Your task: Below are the records; copy every line in them that holds the string "Viewport".

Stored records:
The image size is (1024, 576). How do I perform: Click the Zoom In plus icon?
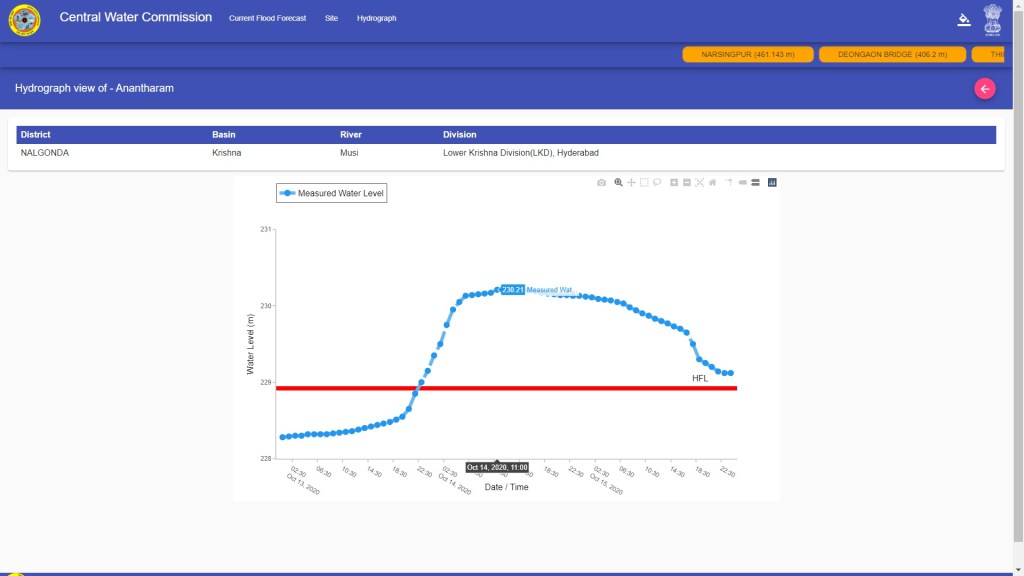tap(674, 183)
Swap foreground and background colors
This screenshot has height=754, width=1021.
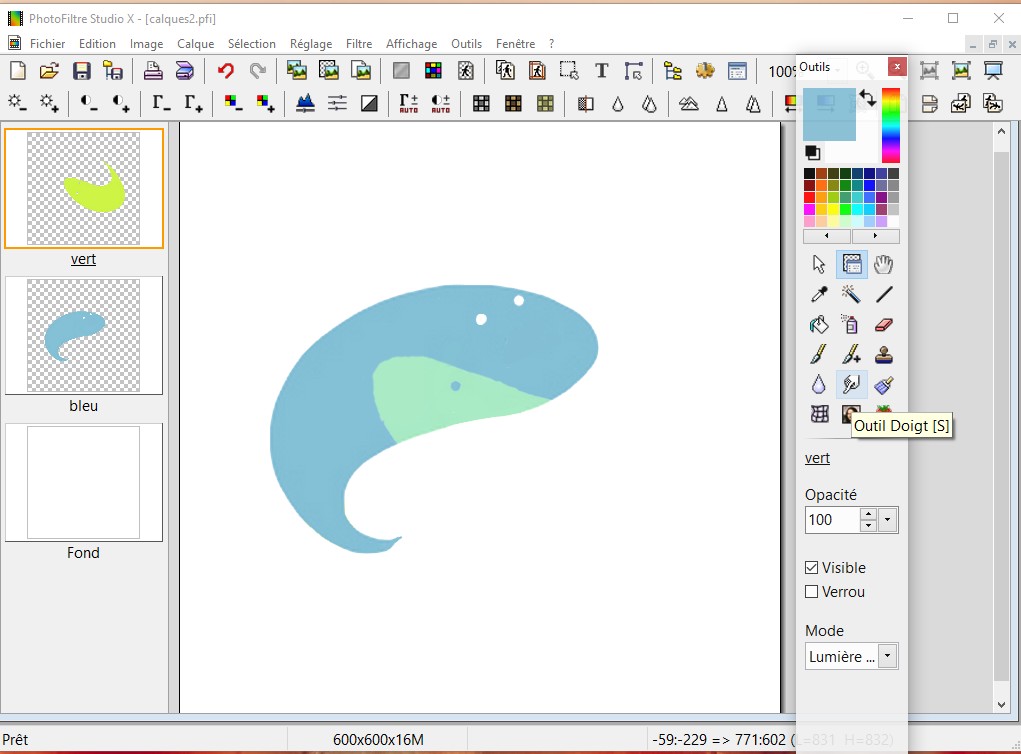[x=867, y=99]
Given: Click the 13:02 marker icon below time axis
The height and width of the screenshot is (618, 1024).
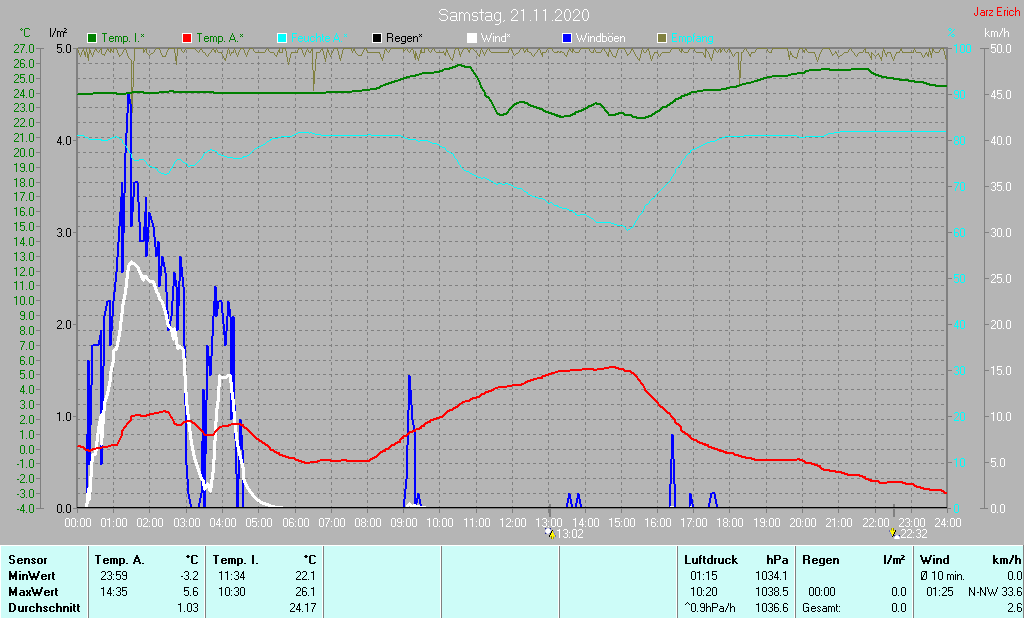Looking at the screenshot, I should [x=550, y=534].
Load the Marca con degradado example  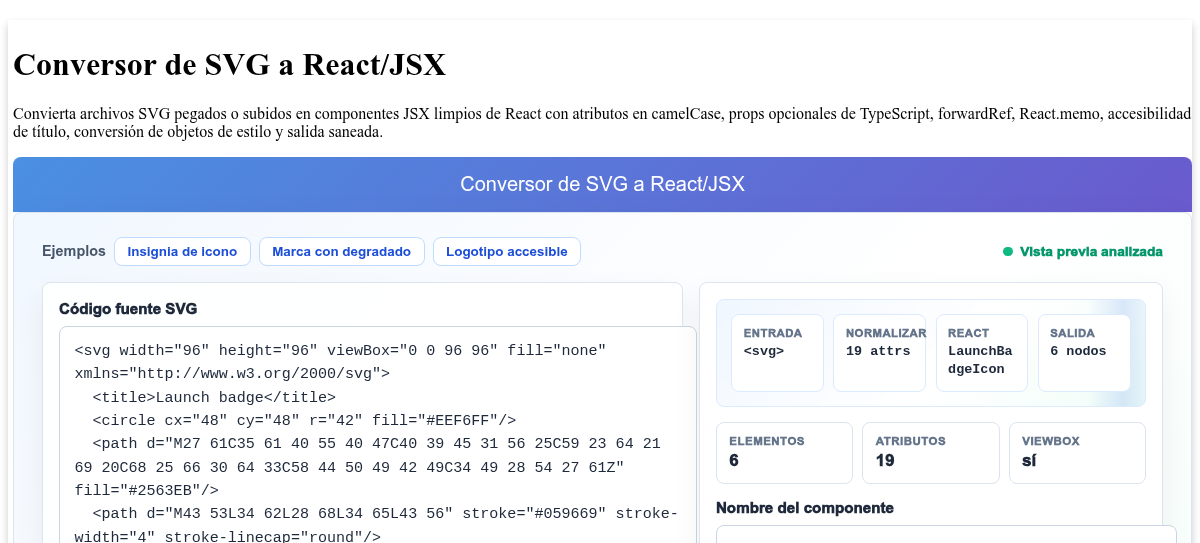341,252
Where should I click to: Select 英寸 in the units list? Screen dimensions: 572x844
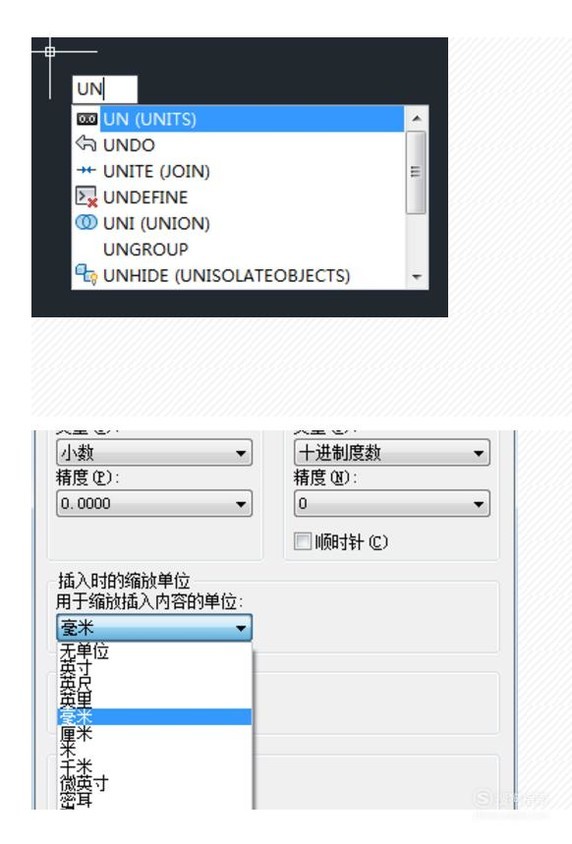[x=154, y=667]
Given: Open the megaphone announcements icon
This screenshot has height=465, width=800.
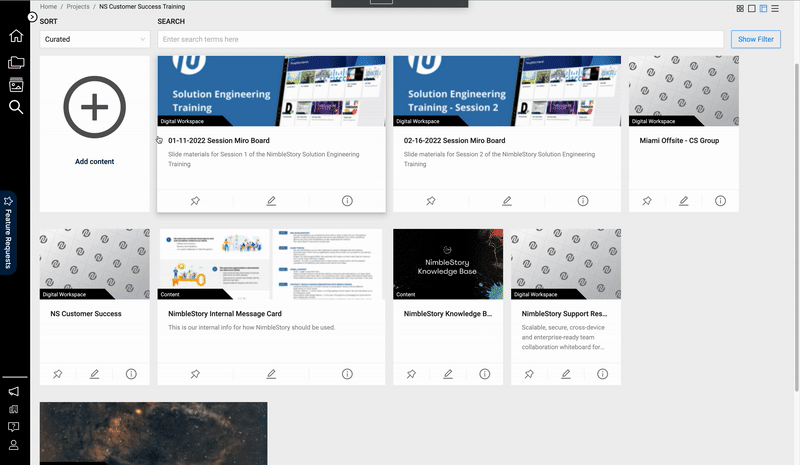Looking at the screenshot, I should click(14, 391).
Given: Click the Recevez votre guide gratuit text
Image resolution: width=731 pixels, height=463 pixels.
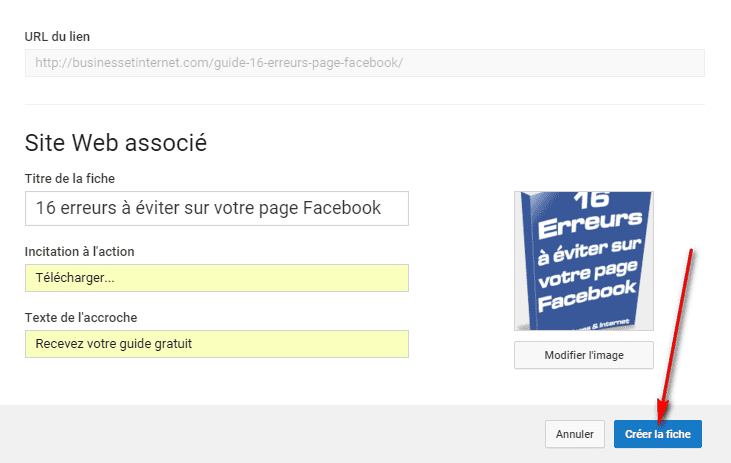Looking at the screenshot, I should pos(114,344).
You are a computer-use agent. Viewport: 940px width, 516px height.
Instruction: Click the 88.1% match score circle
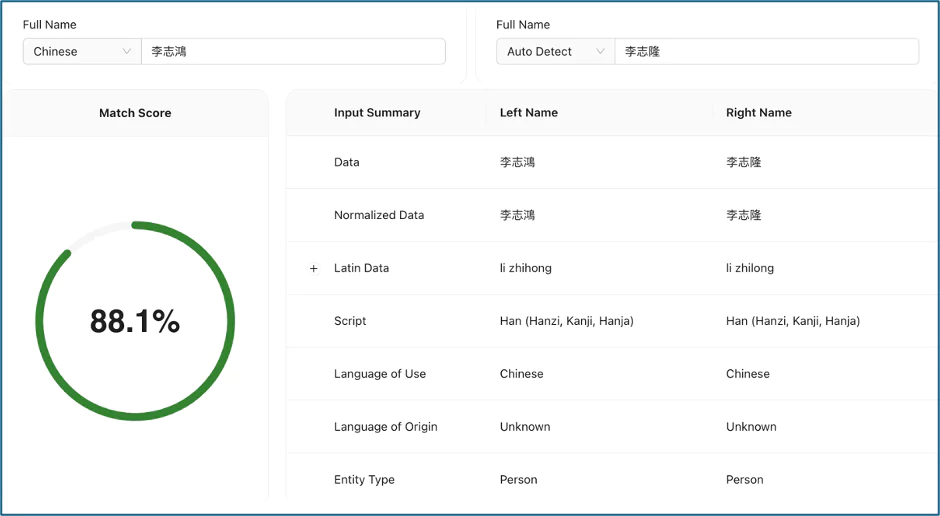[x=135, y=321]
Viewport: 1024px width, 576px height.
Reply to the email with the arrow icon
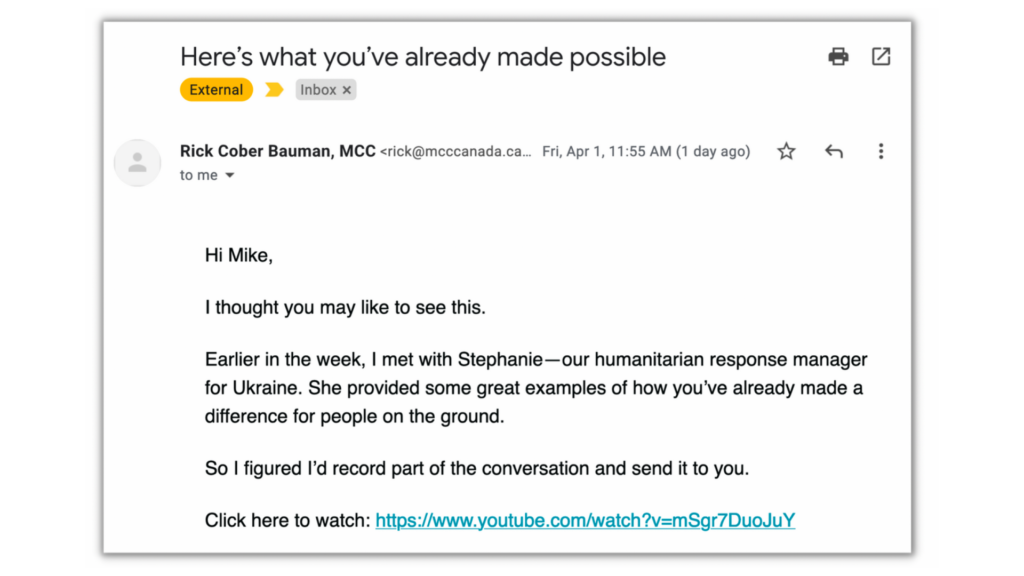[833, 152]
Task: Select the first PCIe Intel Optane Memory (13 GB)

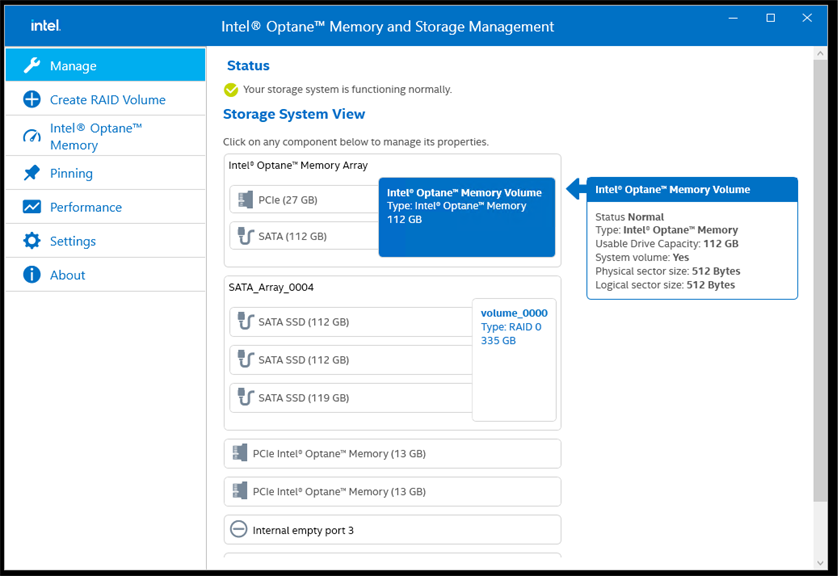Action: [391, 454]
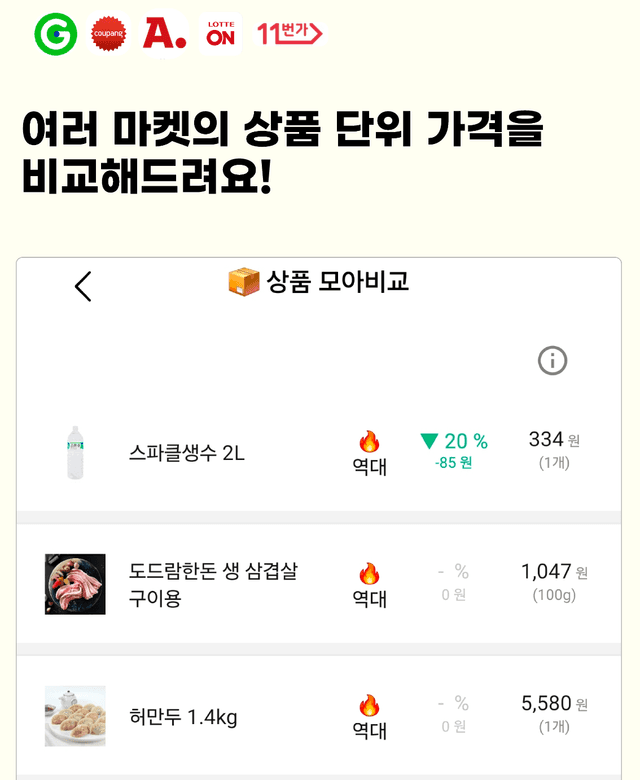
Task: Tap the red Auction 'A.' logo
Action: coord(164,35)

Answer to this exercise:
You are a computer-use agent. Viewport: 940px width, 516px height.
Viewport: 1024px width, 576px height.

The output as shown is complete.